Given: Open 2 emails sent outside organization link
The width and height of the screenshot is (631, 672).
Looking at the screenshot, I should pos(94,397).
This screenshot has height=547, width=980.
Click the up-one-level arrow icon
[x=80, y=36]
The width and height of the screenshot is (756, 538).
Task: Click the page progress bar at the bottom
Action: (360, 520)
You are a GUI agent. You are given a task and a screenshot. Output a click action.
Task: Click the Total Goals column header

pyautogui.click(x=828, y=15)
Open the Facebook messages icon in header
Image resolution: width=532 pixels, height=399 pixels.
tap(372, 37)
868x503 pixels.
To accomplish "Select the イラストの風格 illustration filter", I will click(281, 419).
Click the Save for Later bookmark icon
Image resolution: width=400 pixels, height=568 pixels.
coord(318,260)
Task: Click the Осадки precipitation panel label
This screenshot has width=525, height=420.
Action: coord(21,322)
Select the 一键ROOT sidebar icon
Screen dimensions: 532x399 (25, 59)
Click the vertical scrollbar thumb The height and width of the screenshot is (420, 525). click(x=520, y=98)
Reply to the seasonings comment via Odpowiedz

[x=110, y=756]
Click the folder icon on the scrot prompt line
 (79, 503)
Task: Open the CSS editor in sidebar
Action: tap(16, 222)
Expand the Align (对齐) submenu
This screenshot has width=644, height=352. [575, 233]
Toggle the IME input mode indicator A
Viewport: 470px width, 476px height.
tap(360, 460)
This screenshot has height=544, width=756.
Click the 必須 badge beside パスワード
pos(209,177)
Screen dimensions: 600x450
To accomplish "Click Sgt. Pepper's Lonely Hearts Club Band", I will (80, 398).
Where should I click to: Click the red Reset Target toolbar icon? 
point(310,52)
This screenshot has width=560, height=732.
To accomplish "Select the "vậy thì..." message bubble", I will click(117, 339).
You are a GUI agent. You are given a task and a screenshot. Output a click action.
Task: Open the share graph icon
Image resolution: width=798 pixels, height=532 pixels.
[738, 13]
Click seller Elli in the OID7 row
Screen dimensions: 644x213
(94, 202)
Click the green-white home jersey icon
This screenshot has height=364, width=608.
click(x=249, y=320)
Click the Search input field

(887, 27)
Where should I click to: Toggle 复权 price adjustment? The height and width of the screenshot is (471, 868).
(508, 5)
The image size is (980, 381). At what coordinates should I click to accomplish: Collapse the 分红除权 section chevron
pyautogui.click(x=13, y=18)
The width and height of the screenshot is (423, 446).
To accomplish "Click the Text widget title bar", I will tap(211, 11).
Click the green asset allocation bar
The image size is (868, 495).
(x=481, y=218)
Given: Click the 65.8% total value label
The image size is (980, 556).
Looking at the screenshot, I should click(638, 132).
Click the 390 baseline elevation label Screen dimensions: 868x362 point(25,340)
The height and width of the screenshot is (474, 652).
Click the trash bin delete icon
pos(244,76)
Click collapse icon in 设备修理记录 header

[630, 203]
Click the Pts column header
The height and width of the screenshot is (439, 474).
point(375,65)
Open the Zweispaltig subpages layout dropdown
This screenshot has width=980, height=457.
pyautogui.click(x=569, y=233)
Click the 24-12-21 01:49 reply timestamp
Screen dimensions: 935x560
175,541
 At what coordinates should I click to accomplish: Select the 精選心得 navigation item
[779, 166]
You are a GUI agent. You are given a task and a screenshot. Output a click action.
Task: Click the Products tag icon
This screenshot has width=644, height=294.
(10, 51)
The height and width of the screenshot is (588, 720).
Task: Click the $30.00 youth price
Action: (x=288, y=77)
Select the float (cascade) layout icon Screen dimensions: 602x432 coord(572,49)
..........
▸ Action item
From the first line of the records to the line containing "Screen dimensions: 600x450", inclusive, transcribe everything exactly and leave out the rest.

▸ Written response
Given: Open 2 emails sent outside organization link
The width and height of the screenshot is (631, 672).
Looking at the screenshot, I should pos(94,397).
This screenshot has height=547, width=980.
Click the up-one-level arrow icon
[x=80, y=36]
The width and height of the screenshot is (756, 538).
Task: Click the page progress bar at the bottom
Action: (360, 520)
You are a GUI agent. You are given a task and a screenshot. Output a click action.
Task: Click the Total Goals column header

pyautogui.click(x=828, y=15)
Open the Facebook messages icon in header
Image resolution: width=532 pixels, height=399 pixels.
tap(372, 37)
868x503 pixels.
To accomplish "Select the イラストの風格 illustration filter", I will click(281, 419).
Click the Save for Later bookmark icon
Image resolution: width=400 pixels, height=568 pixels.
coord(318,260)
Task: Click the Осадки precipitation panel label
This screenshot has width=525, height=420.
Action: coord(21,322)
Select the 一键ROOT sidebar icon
Screen dimensions: 532x399 (25, 59)
Click the vertical scrollbar thumb The height and width of the screenshot is (420, 525). click(x=520, y=98)
Reply to the seasonings comment via Odpowiedz

[x=110, y=756]
Click the folder icon on the scrot prompt line
 (79, 503)
Task: Open the CSS editor in sidebar
Action: tap(16, 222)
Expand the Align (对齐) submenu
This screenshot has width=644, height=352. [575, 233]
Toggle the IME input mode indicator A
Viewport: 470px width, 476px height.
tap(360, 460)
This screenshot has height=544, width=756.
Click the 必須 badge beside パスワード
pos(209,177)
Screen dimensions: 600x450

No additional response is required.